ASSIGNED TASK: Each record that follows is to be output in full, precisely as written.

Collected data:
'''
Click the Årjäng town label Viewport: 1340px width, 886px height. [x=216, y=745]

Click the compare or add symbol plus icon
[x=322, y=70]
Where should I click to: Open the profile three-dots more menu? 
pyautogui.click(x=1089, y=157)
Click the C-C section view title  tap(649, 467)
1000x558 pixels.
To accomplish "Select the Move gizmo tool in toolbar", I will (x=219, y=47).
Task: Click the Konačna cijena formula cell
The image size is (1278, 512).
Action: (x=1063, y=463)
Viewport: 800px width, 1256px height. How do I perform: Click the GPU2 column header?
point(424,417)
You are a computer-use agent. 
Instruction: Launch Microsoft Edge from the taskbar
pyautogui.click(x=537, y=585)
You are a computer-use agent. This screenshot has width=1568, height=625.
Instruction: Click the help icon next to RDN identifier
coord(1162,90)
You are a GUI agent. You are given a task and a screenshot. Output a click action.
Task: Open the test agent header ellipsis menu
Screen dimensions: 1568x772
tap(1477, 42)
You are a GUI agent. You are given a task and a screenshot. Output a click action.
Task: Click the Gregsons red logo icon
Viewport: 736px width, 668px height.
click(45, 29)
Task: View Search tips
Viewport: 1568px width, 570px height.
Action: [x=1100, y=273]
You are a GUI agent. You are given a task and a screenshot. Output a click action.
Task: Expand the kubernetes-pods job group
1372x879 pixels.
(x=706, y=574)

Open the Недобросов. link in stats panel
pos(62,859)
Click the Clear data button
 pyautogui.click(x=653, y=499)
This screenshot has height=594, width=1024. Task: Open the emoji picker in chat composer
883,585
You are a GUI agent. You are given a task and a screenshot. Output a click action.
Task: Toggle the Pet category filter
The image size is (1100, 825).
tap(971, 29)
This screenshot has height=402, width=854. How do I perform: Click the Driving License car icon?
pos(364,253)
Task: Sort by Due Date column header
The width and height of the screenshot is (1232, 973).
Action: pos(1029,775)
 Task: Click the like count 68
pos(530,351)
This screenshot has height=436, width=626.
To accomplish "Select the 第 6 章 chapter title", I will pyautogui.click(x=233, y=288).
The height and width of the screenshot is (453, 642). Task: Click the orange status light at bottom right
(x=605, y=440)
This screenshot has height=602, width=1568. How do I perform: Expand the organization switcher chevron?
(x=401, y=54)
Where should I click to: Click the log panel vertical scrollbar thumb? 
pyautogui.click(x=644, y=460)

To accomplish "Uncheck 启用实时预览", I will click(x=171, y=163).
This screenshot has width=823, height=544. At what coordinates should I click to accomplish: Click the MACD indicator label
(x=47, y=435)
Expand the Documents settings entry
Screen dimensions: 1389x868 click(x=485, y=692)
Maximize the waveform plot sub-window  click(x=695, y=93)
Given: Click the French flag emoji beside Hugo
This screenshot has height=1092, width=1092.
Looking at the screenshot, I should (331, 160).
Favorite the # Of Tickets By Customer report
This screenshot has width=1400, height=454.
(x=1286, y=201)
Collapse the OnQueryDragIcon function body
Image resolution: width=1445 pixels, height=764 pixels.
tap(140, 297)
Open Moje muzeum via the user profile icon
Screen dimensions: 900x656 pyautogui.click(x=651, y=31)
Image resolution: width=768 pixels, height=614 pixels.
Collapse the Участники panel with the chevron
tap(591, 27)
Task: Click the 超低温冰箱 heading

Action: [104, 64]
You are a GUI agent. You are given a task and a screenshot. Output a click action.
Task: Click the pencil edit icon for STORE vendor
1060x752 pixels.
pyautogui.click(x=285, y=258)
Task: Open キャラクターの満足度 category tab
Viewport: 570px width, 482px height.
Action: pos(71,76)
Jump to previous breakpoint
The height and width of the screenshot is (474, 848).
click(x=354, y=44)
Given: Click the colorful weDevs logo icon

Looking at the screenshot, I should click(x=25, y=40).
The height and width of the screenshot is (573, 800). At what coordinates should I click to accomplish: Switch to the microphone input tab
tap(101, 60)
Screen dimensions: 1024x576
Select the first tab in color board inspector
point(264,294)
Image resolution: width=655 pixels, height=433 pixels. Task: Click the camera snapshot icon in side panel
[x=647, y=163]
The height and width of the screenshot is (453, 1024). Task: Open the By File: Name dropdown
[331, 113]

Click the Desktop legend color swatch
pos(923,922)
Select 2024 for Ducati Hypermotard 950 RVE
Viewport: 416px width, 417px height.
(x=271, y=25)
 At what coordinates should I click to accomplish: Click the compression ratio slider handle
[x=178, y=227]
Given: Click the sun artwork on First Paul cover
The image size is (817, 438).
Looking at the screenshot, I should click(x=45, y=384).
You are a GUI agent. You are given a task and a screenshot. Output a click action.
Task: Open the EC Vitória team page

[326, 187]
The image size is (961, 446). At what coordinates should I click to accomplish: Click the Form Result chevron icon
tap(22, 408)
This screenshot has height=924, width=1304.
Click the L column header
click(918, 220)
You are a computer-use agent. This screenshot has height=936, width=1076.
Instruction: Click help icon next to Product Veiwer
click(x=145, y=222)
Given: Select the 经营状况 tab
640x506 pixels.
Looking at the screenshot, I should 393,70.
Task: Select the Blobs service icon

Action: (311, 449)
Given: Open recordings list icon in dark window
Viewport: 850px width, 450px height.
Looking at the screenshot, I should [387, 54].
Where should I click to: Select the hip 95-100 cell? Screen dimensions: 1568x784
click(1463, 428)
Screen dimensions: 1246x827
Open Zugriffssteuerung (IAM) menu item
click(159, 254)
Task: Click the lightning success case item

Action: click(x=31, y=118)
'''
YOUR SOLUTION:
Click the Årjäng town label Viewport: 1340px width, 886px height. [x=216, y=745]

Click the compare or add symbol plus icon
[x=322, y=70]
Where should I click to: Open the profile three-dots more menu? 
pyautogui.click(x=1089, y=157)
Click the C-C section view title  tap(649, 467)
1000x558 pixels.
To accomplish "Select the Move gizmo tool in toolbar", I will (x=219, y=47).
Task: Click the Konačna cijena formula cell
The image size is (1278, 512).
Action: (x=1063, y=463)
Viewport: 800px width, 1256px height. How do I perform: Click the GPU2 column header?
point(424,417)
You are a computer-use agent. 
Instruction: Launch Microsoft Edge from the taskbar
pyautogui.click(x=537, y=585)
You are a computer-use agent. This screenshot has width=1568, height=625.
Instruction: Click the help icon next to RDN identifier
coord(1162,90)
You are a GUI agent. You are given a task and a screenshot. Output a click action.
Task: Open the test agent header ellipsis menu
Screen dimensions: 1568x772
tap(1477, 42)
You are a GUI agent. You are given a task and a screenshot. Output a click action.
Task: Click the Gregsons red logo icon
Viewport: 736px width, 668px height.
click(45, 29)
Task: View Search tips
Viewport: 1568px width, 570px height.
Action: [x=1100, y=273]
You are a GUI agent. You are given a task and a screenshot. Output a click action.
Task: Expand the kubernetes-pods job group
1372x879 pixels.
(x=706, y=574)

Open the Недобросов. link in stats panel
pos(62,859)
Click the Clear data button
 pyautogui.click(x=653, y=499)
This screenshot has height=594, width=1024. Task: Open the emoji picker in chat composer
883,585
You are a GUI agent. You are given a task and a screenshot. Output a click action.
Task: Toggle the Pet category filter
The image size is (1100, 825).
tap(971, 29)
This screenshot has height=402, width=854. How do I perform: Click the Driving License car icon?
pos(364,253)
Task: Sort by Due Date column header
The width and height of the screenshot is (1232, 973).
Action: pos(1029,775)
 Task: Click the like count 68
pos(530,351)
This screenshot has height=436, width=626.
To accomplish "Select the 第 6 章 chapter title", I will pyautogui.click(x=233, y=288).
The height and width of the screenshot is (453, 642). Task: Click the orange status light at bottom right
(x=605, y=440)
This screenshot has height=602, width=1568. How do I perform: Expand the organization switcher chevron?
(x=401, y=54)
Where should I click to: Click the log panel vertical scrollbar thumb? 
pyautogui.click(x=644, y=460)

To accomplish "Uncheck 启用实时预览", I will click(x=171, y=163).
This screenshot has width=823, height=544. At what coordinates should I click to accomplish: Click the MACD indicator label
(x=47, y=435)
Expand the Documents settings entry
Screen dimensions: 1389x868 click(x=485, y=692)
Maximize the waveform plot sub-window  click(x=695, y=93)
Given: Click the French flag emoji beside Hugo
This screenshot has height=1092, width=1092.
Looking at the screenshot, I should (331, 160).
Favorite the # Of Tickets By Customer report
This screenshot has width=1400, height=454.
(x=1286, y=201)
Collapse the OnQueryDragIcon function body
Image resolution: width=1445 pixels, height=764 pixels.
tap(140, 297)
Open Moje muzeum via the user profile icon
Screen dimensions: 900x656 pyautogui.click(x=651, y=31)
Image resolution: width=768 pixels, height=614 pixels.
Collapse the Участники panel with the chevron
tap(591, 27)
Task: Click the 超低温冰箱 heading

Action: [104, 64]
You are a GUI agent. You are given a task and a screenshot. Output a click action.
Task: Click the pencil edit icon for STORE vendor
1060x752 pixels.
pyautogui.click(x=285, y=258)
Task: Open キャラクターの満足度 category tab
Viewport: 570px width, 482px height.
Action: pos(71,76)
Jump to previous breakpoint
The height and width of the screenshot is (474, 848).
click(x=354, y=44)
Given: Click the colorful weDevs logo icon

Looking at the screenshot, I should click(x=25, y=40).
The height and width of the screenshot is (573, 800). At what coordinates should I click to accomplish: Switch to the microphone input tab
tap(101, 60)
Screen dimensions: 1024x576
Select the first tab in color board inspector
point(264,294)
Image resolution: width=655 pixels, height=433 pixels. Task: Click the camera snapshot icon in side panel
[x=647, y=163]
The height and width of the screenshot is (453, 1024). Task: Open the By File: Name dropdown
[331, 113]

Click the Desktop legend color swatch
pos(923,922)
Select 2024 for Ducati Hypermotard 950 RVE
Viewport: 416px width, 417px height.
(x=271, y=25)
 At what coordinates should I click to accomplish: Click the compression ratio slider handle
[x=178, y=227]
Given: Click the sun artwork on First Paul cover
The image size is (817, 438).
Looking at the screenshot, I should click(x=45, y=384).
You are a GUI agent. You are given a task and a screenshot. Output a click action.
Task: Open the EC Vitória team page

[326, 187]
The image size is (961, 446). At what coordinates should I click to accomplish: Click the Form Result chevron icon
tap(22, 408)
This screenshot has height=924, width=1304.
Click the L column header
click(918, 220)
You are a computer-use agent. This screenshot has height=936, width=1076.
Instruction: Click help icon next to Product Veiwer
click(x=145, y=222)
Given: Select the 经营状况 tab
640x506 pixels.
Looking at the screenshot, I should 393,70.
Task: Select the Blobs service icon

Action: (311, 449)
Given: Open recordings list icon in dark window
Viewport: 850px width, 450px height.
Looking at the screenshot, I should [387, 54].
Where should I click to: Select the hip 95-100 cell? Screen dimensions: 1568x784
click(1463, 428)
Screen dimensions: 1246x827
Open Zugriffssteuerung (IAM) menu item
click(159, 254)
Task: Click the lightning success case item

Action: click(x=31, y=118)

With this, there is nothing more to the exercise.